A grip under each elbow.
‘Come this way, signorina.’ Fish and onions on the speaker’s breath. My frozen legs protested as I stumbled up a steeply inclined beach.
‘Just a minute. Here we are now.’ Fish-Breath’s voice was flat and practical, as though he’d done this many times. ‘You’re going to get into the car, now. That’s right. Attenzione alla testa.’
Soft leather pillowed under my bruised backside. Fish-Breath leaned over and snapped a seat belt over me as the car shifted with the weight of the other men. Warm – blissfully, deeply, luxuriously warm.

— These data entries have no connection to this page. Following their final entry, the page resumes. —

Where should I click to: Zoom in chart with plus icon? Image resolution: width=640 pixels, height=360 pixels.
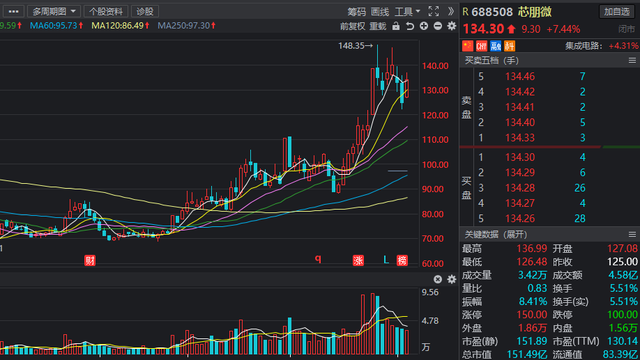pyautogui.click(x=424, y=26)
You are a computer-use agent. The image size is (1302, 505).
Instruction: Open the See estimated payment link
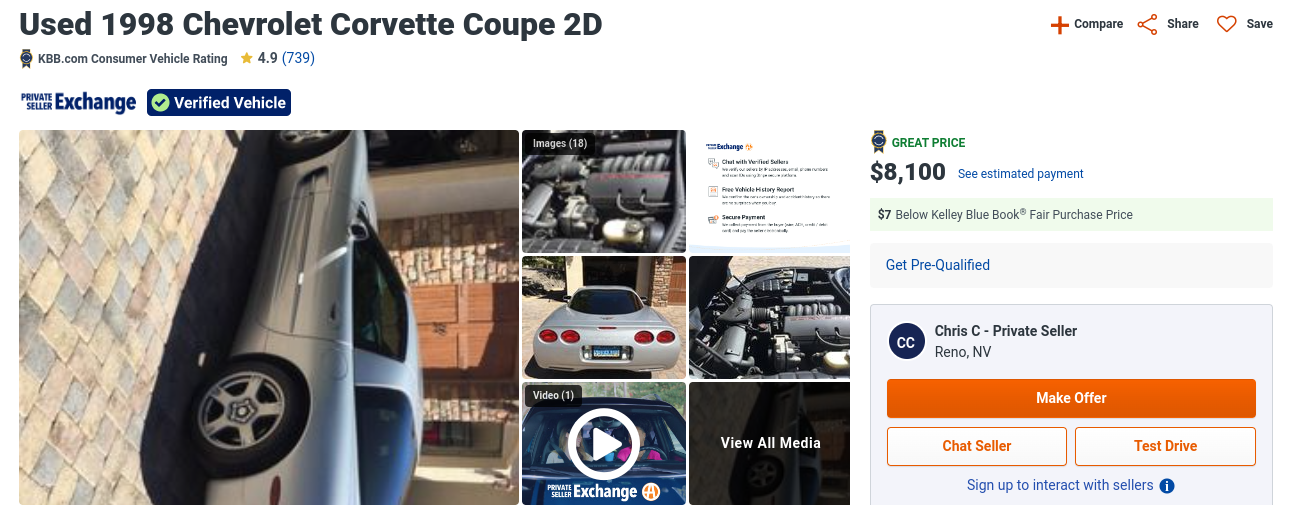[1021, 174]
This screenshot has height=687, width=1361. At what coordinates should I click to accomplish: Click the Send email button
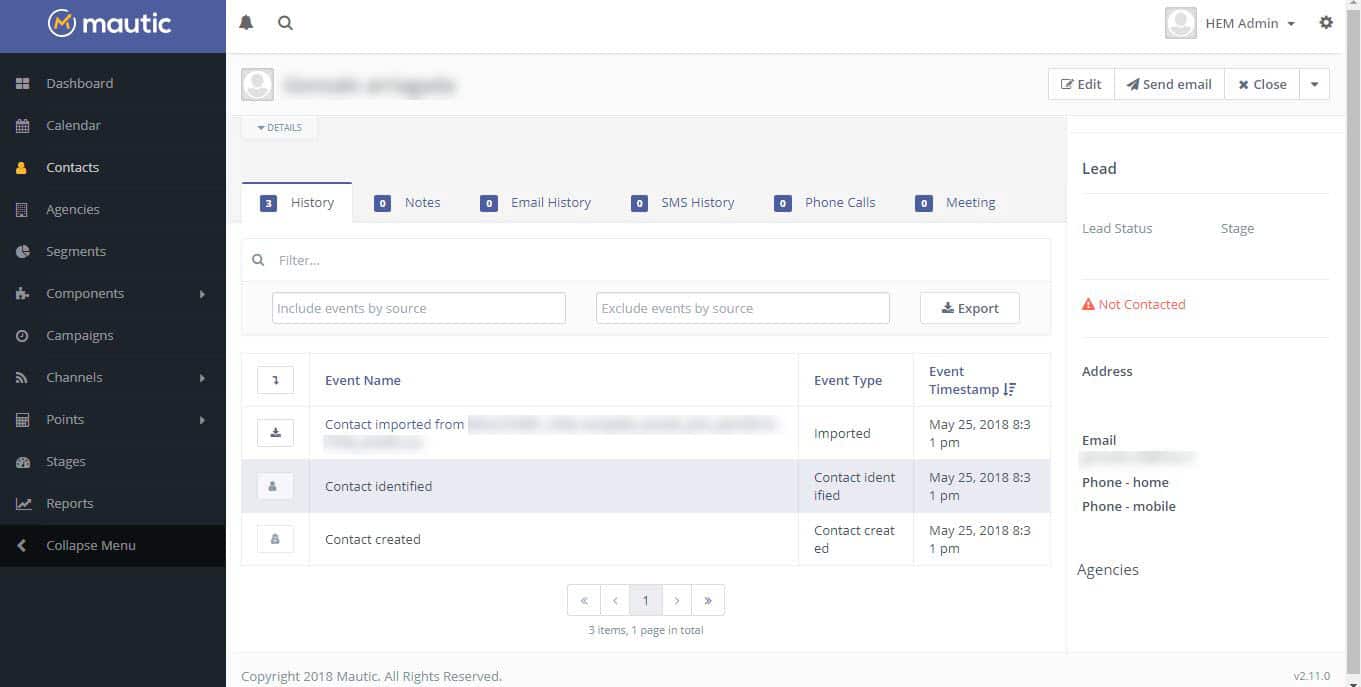point(1168,84)
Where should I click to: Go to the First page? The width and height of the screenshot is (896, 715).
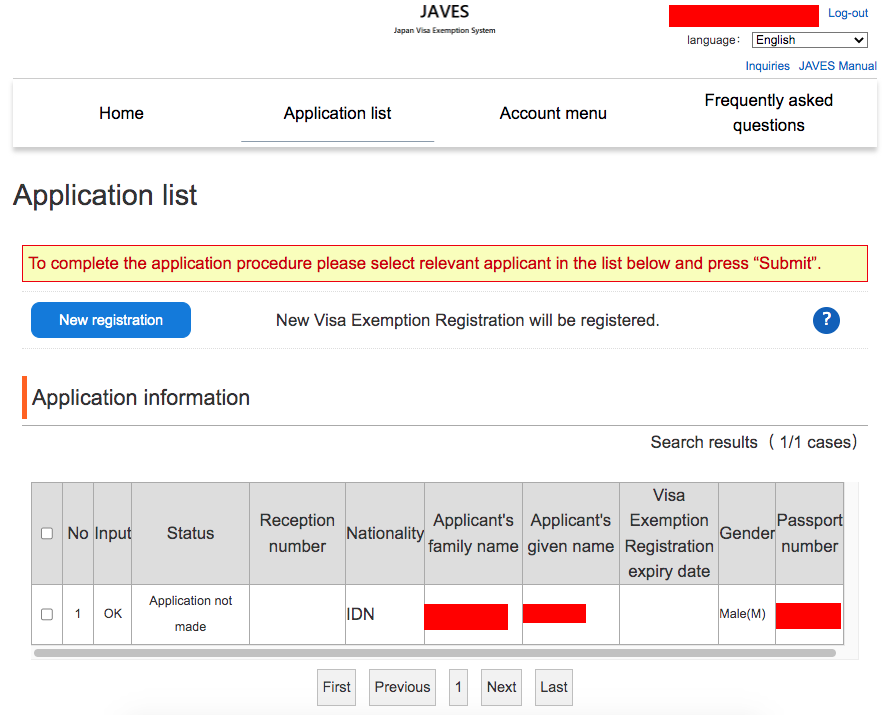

If they’d just get on with it now, I could die happy.
*
At first, as we drove, I tried to count the seconds, so as to know how far we were from the sea, but soon gave it up. Anti-kidnap strategies weren’t exactly relevant: it wasn’t like there was anyone to send my sliced-off ear to who cared. They were presumably taking me somewhere quiet, out in the country, where they’d shoot me and roll my body into a ditch.